Komoditas pertanian yang dikembangkan di sana kenyataannya telah dimonopoli oleh sejumlah perusahaan yang berinvestasi, khususnya di Kabupaten Husbang Hasundatan seperti dilansir dari Betahita.
Komoditas itu di antaranya kentang, bawang merah dan bawang putih. Setidaknya, ada tujuh perusahaan raksasa yang berinvestasi di food estate di wilayah tersebut yakni PT Indofood, PT Calbee Wings, PT Champ, PT Semangat Tani Maju Bersama, PT Agra Garlica dan PT Agri Indo Sejahtera dan PT Karya Tani Semesta.
Prof. Posman Sibuea, Guru Besar UNIKA Santo Thomas menyampaikan, petani hanya sebagai buruh untuk perusahaan.
Berdasarkan penelitian dari sejumlah lembaga masyarakat sipil, seperti FIAN Indonesia, Kelompok Studi dan Pengembangan Prakarsa Masyarakat (KSPPM), Bitra, Yayasan Petrasa dan Konsorsium Pembaharuan Agraria (KPA) Sumatera Utara, food estate Sumatera Utara khususnya yang berlokasi di Desa Ria-Ria, Kecamatan Polung, Humbang Hasundutan, merupakan kebijakan pembangunan pertanian yang pro pasar, berorientasi mengindustrikan pertanian pangan yang sebelumnya didominasi oleh para petani kecil.

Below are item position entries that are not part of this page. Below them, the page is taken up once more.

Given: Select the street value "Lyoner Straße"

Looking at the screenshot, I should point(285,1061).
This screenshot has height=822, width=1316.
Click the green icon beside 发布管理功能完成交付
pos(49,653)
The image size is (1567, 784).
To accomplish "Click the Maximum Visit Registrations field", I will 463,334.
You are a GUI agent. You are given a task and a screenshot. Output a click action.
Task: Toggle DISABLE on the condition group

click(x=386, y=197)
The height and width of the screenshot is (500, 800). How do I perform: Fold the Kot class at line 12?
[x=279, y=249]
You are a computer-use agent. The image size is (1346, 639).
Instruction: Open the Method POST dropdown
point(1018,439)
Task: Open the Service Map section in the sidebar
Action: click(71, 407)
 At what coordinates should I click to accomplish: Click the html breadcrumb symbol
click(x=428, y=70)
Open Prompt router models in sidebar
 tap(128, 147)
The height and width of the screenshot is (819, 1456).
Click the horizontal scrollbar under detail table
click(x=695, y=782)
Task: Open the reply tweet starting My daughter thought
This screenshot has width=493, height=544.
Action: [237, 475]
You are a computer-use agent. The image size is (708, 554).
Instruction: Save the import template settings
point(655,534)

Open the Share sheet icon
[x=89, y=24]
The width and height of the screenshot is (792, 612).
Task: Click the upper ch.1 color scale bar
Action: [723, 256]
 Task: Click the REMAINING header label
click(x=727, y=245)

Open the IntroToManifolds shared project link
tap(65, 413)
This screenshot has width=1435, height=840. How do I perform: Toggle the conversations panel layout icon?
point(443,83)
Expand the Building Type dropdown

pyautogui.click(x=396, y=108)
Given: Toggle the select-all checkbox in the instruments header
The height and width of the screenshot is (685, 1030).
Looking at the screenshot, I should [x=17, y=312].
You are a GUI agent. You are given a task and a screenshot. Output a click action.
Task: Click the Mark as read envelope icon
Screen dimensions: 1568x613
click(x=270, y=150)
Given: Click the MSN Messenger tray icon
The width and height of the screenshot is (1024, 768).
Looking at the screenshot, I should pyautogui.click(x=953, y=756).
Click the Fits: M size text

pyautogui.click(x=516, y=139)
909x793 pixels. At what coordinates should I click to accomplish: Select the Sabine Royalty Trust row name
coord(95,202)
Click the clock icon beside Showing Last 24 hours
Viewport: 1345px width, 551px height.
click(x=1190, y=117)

Fuad Abdulgani, Peneliti FIAN Indonesia menyimpulkan, bisa dikatakan bahwa food estate adalah proyek negara, namun kandungannya cenderung mengarah ke corporate-driven business.
Food estate Ria-Ria, kata Fuad, telah mengakibatkan terjadinya perampasan kontrol atas tanah dan terlucutinya otonomi petani terhadap pertaniannya. Petani kecil cenderung menjadi pemasok bahan baku atau bahan mentah bagi korporasi agribisnis, tambahnya, sekaligus pasar bagi industri input pertanian dan juga menjadi tenaga kerja bagi industri pangan.
Fuad menjelaskan, mereka tidak menemukan lembar kontrak yang mengasumsikan dua pihak setara. Melainkan, jelas Fuad, yang ada adalah surat pernyataan yang klausul-klausulnya ditetapkan oleh perusahaan tanpa penjelasan tentang distribusi beban dan keuntungan.
“Serta tidak adanya skema mitigasi risiko yang jelas sebelum kontrak itu disepakati,” terang Fuad menguraikan temuan penelitiannya.
Fuad juga menyoroti soal pasar yang menurut paparannya, seluruh hasil pertanian food estate wajib disetorkan kepada Koperasi Unit Bersama (KUB) yang dibentuk.
“Tetapi harga jual di KUB lebih rendah dari pengepul di pasaran. Harga bawang merah contohnya, untuk kualitas grade super dihargai Rp14.500 per kilogram (kg) sedangkan untuk grade B seharga Rp8 ribu per kg,” jelas Fuad.
Fuad menegaskan, itu jauh lebih rendah dibanding harga di pengepul, yang memberi harga Rp18 ribu per kg bawang merah grade super.